The blood bank had earlier admitted that the Donor Consent Form No 2538 was incompletely filled and Form Number 0631 was not verified by the medical officer. Investigating this fact, the investigation team found that the Donor Consent Form has been revised as per NACO Guidelines but still needs modification. The Point ‘f’ on page number 06 needs to be modified to bring uniformity between English and Hindi versions and it should also be signed by Medical Officer and Counselor. The team further found that the voluntary and replacement donor information has not been provided in Donor Screening Questionnaire. The team found that the JLNH Blood Bank is still taking replacement donor however efforts are taken to encourage voluntary donation.
The investigation team found that the Standard Operating Procedure (SOP) for the pooled cell for Blood Grouping and Cross Matching need to be revised. During earlier investigations, it was found that the preparation of pooled cell suspension for grouping was specified as One Minute & 1000 rpm but the technician was following 20-30 seconds & 3000 rpm. The investigation team asserted that the SOP should be followed strictly.

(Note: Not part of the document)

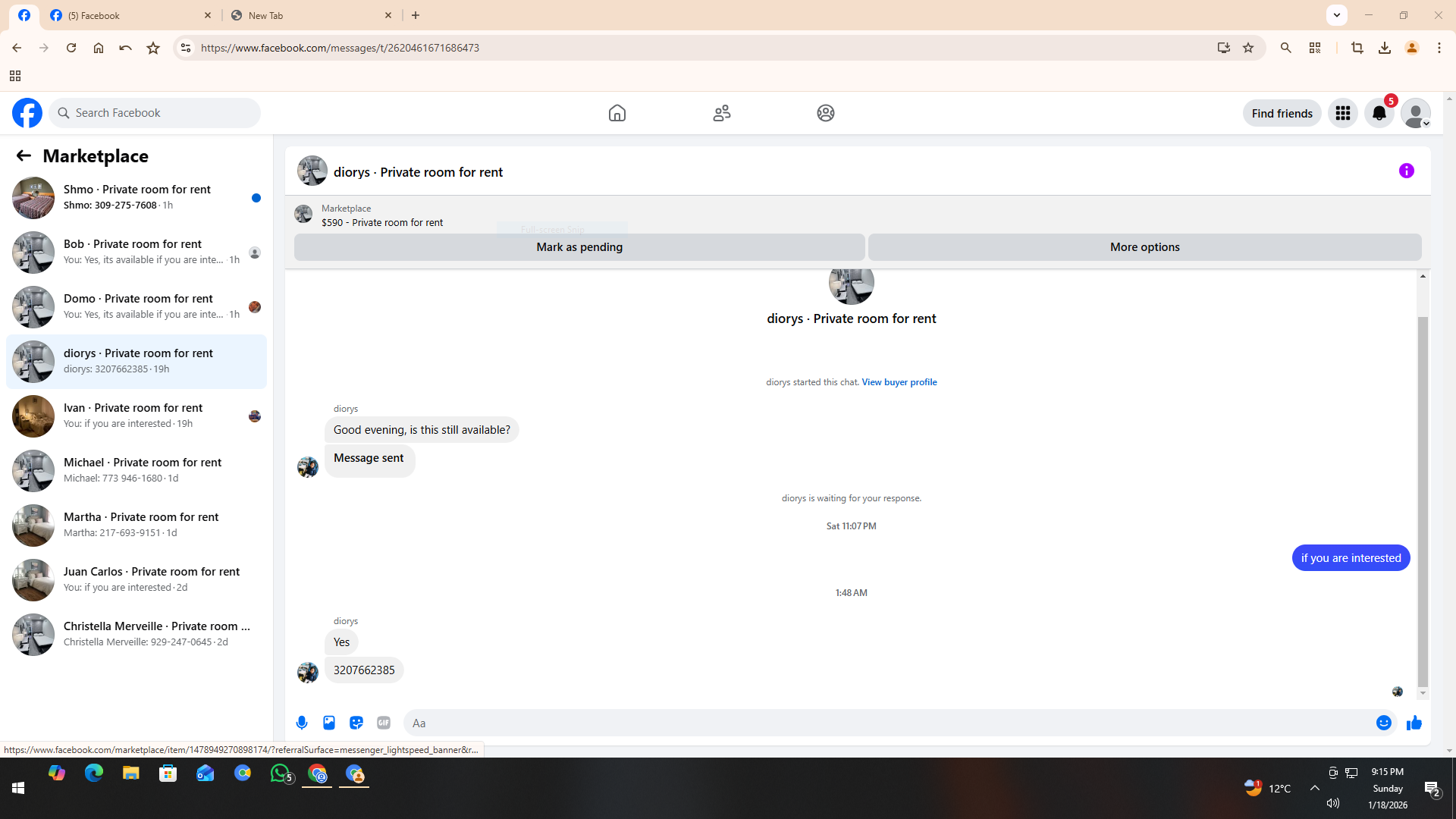
Task: Open the browser tab search dropdown
Action: (1336, 14)
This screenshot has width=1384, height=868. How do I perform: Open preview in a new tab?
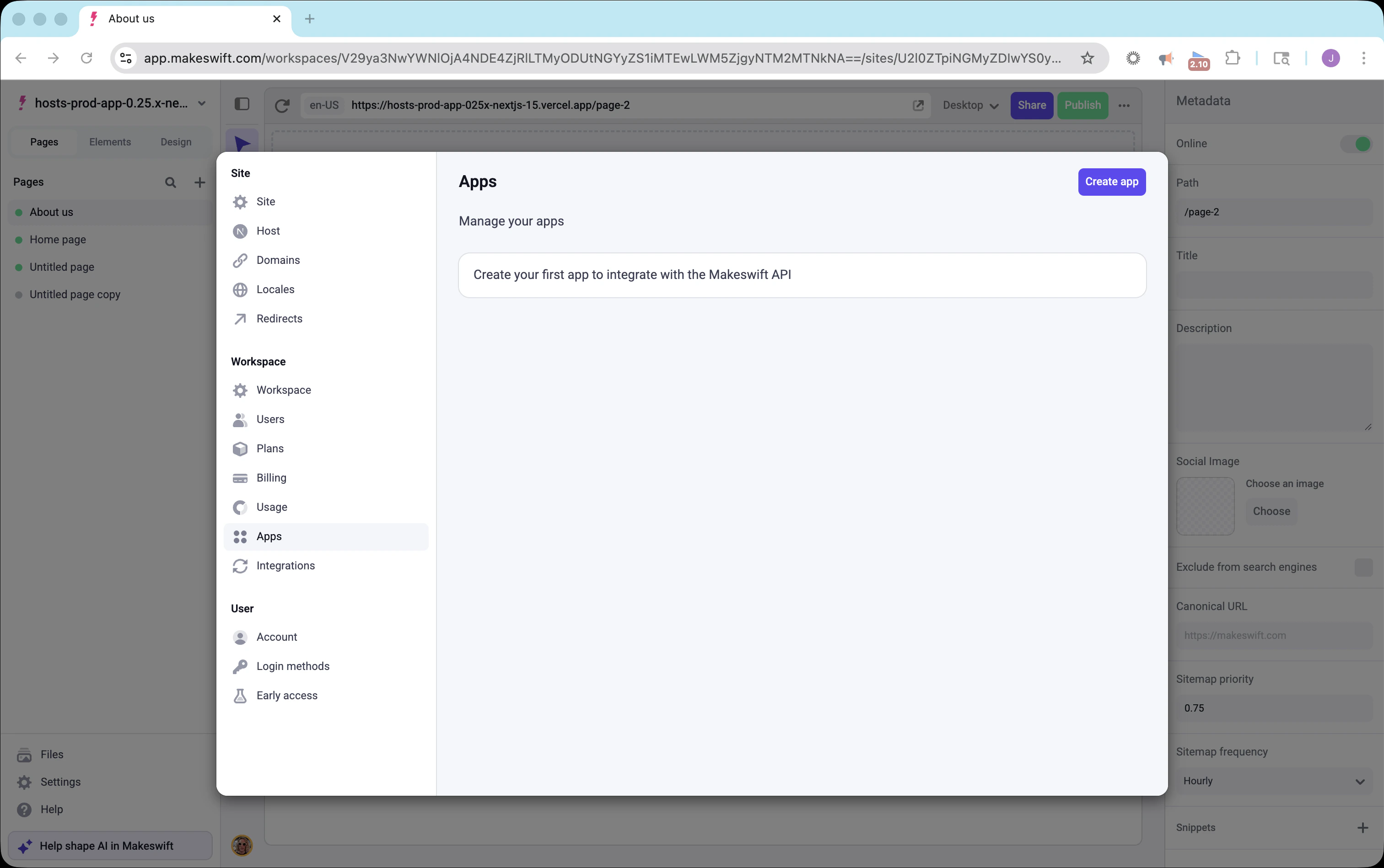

The team found that there was need to comply for Platelet Labeling. The blood bank is using label for blood bags as per the guidelines however the label for platelets needs to be modified for RBC contamination, swirling and turbidity in platelets under heading of physical examination.
The investigation found that the blood bank component preparation room was still occupied with wooden chairs, blood bag corrugated boxes, card boards and other goods. Further the entry to general store room was through component preparation area. The team found that this non-compliance of rules exists yet.
The team further stated in its report that the sterility testing as per IP and anti-hemophiliac factor activity testing is required to be carried out. The aliquots for pediatric patients prepared for blood components shall be performed by sterility connecting device. The equipment has been procured but it is yet to be used. The team suggested that the whole blood shall be issued in small aliquots to pediatric patients.
The team further observed that the blood bank needs to comply with the guidelines regarding training for Counselor on SOP for all aspects of donor counseling. The BSP management has given approval in principle and the process is on for procurement of NAT.